Your objective:
Below are records to transcribe in full and unchanged; omit every picture.

====

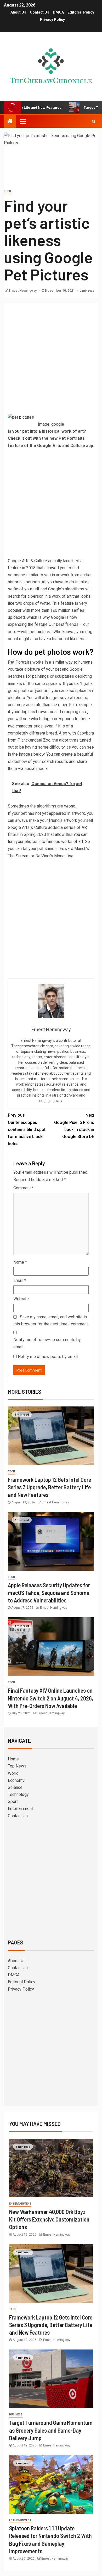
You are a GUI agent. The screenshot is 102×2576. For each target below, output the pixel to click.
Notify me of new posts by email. (48, 1356)
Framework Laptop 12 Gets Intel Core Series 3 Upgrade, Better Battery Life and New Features (49, 1487)
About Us (18, 12)
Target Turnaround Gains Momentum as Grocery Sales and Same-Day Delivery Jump (51, 2430)
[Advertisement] (51, 360)
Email (19, 1280)
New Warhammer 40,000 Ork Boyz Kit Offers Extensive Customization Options (49, 2219)
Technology (18, 1794)
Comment (23, 1187)
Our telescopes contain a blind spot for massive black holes (27, 1129)
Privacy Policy (52, 19)
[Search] (93, 121)
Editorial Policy (80, 12)
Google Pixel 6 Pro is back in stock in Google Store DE (74, 1126)
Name (20, 1262)
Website (21, 1298)
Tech (7, 191)
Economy (16, 1780)
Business (15, 2414)
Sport (13, 1801)
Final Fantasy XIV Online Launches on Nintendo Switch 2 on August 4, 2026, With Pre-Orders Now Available (50, 1698)
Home (13, 1759)
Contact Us (39, 12)
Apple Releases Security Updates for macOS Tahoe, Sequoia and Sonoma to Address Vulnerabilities (49, 1593)
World (13, 1773)
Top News (17, 1766)
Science (15, 1787)
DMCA (58, 12)
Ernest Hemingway (23, 290)
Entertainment (20, 1808)
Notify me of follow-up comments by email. (47, 1343)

====

Answer to the exercise:
You are a GUI agent. The screenshot is 102×2576. For each target below, output the pixel to click.
Notify me of new posts by email. (48, 1356)
Framework Laptop 12 Gets Intel Core Series 3 Upgrade, Better Battery Life and New Features (49, 1487)
About Us (18, 12)
Target Turnaround Gains Momentum as Grocery Sales and Same-Day Delivery Jump (51, 2430)
[Advertisement] (51, 360)
Email (19, 1280)
New Warhammer 40,000 Ork Boyz Kit Offers Extensive Customization Options (49, 2219)
Technology (18, 1794)
Comment (23, 1187)
Our telescopes contain a blind spot for massive black holes (27, 1129)
Privacy Policy (52, 19)
[Search] (93, 121)
Editorial Policy (80, 12)
Google Pixel 6 Pro is back in stock in Google Store DE (74, 1126)
Name (20, 1262)
Website (21, 1298)
Tech (7, 191)
Economy (16, 1780)
Business (15, 2414)
Sport (13, 1801)
Final Fantasy XIV Online Launches on Nintendo Switch 2 on August 4, 2026, With Pre-Orders Now Available (50, 1698)
Home (13, 1759)
Contact Us (39, 12)
Apple Releases Security Updates for macOS Tahoe, Sequoia and Sonoma to Address Vulnerabilities (49, 1593)
World (13, 1773)
Top News (17, 1766)
Science (15, 1787)
DMCA (58, 12)
Ernest Hemingway (23, 290)
Entertainment (20, 1808)
Notify me of follow-up comments by email. (47, 1343)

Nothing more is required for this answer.